Working in rural medicine is a unique experience. The people Gonzalez grew up with now sit on the table in her exam room. Her commitments range from visiting someone’s child to checking on their great-grandmother later that day. She already knows that next Sunday she will see her patients at church.
Inevitably, her patients begin to feel like family. Which makes it hard for her to see their community wasting resources.
“When hospitals close and health facilities start to conglomerate, that’s the corporatization of medicine,” Gonzalez explained. “It’s getting to a point where it’s easier for us as providers to not run private practices or keep our doors open because you need so many.”
Working in rural healthcare can be daunting at times.

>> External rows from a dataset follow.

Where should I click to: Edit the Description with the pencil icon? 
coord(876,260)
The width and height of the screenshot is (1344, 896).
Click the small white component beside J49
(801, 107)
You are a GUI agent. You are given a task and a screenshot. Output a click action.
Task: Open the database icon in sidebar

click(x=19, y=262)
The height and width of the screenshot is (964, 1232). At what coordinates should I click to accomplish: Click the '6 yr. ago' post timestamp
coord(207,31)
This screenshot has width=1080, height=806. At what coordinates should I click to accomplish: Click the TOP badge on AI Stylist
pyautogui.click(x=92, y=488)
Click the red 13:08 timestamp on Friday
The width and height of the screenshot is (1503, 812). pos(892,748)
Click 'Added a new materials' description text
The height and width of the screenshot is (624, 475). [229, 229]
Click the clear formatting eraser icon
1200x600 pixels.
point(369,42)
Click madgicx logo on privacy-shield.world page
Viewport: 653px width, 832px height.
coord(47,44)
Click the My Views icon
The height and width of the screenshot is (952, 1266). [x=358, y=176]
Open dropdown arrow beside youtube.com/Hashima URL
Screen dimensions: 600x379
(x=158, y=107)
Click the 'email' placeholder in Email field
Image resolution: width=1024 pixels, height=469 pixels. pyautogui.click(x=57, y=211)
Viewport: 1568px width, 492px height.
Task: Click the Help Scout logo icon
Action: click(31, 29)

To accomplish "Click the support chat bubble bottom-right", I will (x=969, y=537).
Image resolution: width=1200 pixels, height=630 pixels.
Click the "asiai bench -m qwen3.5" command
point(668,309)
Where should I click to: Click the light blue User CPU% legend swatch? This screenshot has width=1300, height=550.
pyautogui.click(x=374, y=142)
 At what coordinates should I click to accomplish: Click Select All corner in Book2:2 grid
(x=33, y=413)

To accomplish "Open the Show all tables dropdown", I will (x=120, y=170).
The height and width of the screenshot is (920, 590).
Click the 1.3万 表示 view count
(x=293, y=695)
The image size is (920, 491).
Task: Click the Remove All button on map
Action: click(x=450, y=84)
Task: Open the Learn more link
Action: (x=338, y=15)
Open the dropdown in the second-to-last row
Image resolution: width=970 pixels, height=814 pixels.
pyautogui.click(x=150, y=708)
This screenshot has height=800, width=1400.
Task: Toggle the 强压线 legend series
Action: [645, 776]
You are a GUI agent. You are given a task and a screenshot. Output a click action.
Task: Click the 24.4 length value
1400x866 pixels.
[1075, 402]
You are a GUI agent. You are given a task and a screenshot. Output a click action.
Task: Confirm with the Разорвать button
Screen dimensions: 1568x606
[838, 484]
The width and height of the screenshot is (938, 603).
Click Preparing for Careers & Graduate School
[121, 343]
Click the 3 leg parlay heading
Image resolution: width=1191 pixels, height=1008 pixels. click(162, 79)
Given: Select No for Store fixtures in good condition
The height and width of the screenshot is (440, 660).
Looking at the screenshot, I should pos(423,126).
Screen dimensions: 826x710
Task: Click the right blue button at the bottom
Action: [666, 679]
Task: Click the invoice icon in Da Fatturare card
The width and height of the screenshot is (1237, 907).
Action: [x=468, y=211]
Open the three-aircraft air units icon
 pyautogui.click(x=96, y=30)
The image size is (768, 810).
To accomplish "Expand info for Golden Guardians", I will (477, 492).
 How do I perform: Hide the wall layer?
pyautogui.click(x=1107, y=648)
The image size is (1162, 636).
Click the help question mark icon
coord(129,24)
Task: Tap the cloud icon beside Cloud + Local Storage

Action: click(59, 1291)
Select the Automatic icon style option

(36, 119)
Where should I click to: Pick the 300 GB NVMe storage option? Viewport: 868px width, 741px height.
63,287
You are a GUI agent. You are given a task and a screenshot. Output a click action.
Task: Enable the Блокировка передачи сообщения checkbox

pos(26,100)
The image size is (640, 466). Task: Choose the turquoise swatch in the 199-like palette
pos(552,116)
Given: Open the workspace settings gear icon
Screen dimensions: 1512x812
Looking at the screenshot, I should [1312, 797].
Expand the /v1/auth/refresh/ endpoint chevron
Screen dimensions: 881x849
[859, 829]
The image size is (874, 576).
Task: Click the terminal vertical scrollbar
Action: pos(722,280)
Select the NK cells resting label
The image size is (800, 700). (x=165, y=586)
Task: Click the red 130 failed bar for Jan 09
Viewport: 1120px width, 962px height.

During the COVID-19 pandemic, she was prescribing medications that Muleshoe pharmacies could not fill and had to fill in Lubbock instead. Even in the case of a broken arm or leg, Muleshoe’s providers can only stabilize and send patients — in an hour and 15 minutes — to an orthopedic surgeon in Lubbock who can set the bone.
“We have patients who have needs but are without vehicles,” Gonzalez said. “So if you ask someone to drive 30 miles to see a specialist, they’re going to have to pay for a ride or ask someone to borrow a car.”
While Gonzalez can see the impact of the donut effect through the hospital’s services, Billings, who is also Texas Tech’s associate academic dean, can see it through work. A study highlights how geographic diversity is an indicator of where a medical student will end up working. From 2002 to 2017, students from rural backgrounds in medical school decreased by 28%, while students from urban areas increased by 35%.
He said rural health care students are most likely to be the ones to return to their hometowns or another small town when they graduate.
It’s harder, Billings said, to recruit urban students to live a rural lifestyle. City students are used to certain luxuries, such as 24-hour shopping and international airports. A young student choosing to leave a bustling city with entertainment around every corner and go to a quiet small town that doesn’t have a movie theater can happen. But it’s rare.
“Take an urban student and ask them to go to a place like Presidio where they’re 150 miles from the nearest Walmart, that’s a tough ask,” Billings said.
“Now if we can give a student born and raised in the Presidio the opportunity to achieve academic success at the university level [and] then the professional level, they are the ones most likely to come back home to practice there,” he said.
McBeath, who is retiring from the Texas Association of Rural and Community Hospitals in 2021, said a big part of the problem is that rural hospitals’ expenses often exceed revenue. Because rural populations are often elderly or low-income, rural hospital patients are typically uninsured or reliant on Medicaid. Both options could leave hospitals running in the red and at risk of closing.
There’s also what McBeath considers a misconception — the idea that one can get better health care in an urban facility than in a rural one. McBeath said this puts off people in rural communities who have a choice of where to go.
“You always hear cities say, ‘Shop local first,’ and that applies to health care and hospitals,” McBeath said. “If you can’t get service at your local hospital, that’s one thing. But if you can get it locally and get around it, it will hurt the local hospital and if enough happens, it might not be there after a while.
No rural hospitals have closed in Texas since March 2020, which health experts attribute to federal funding serving as a safety net during the pandemic. However, that funding is ending soon, leaving some worried about the next step.
“If we don’t make a huge investment to continue treating people in rural areas, we’re going to become obsolete,” Gonzalez said. “It’s going to be impossible to stay open.”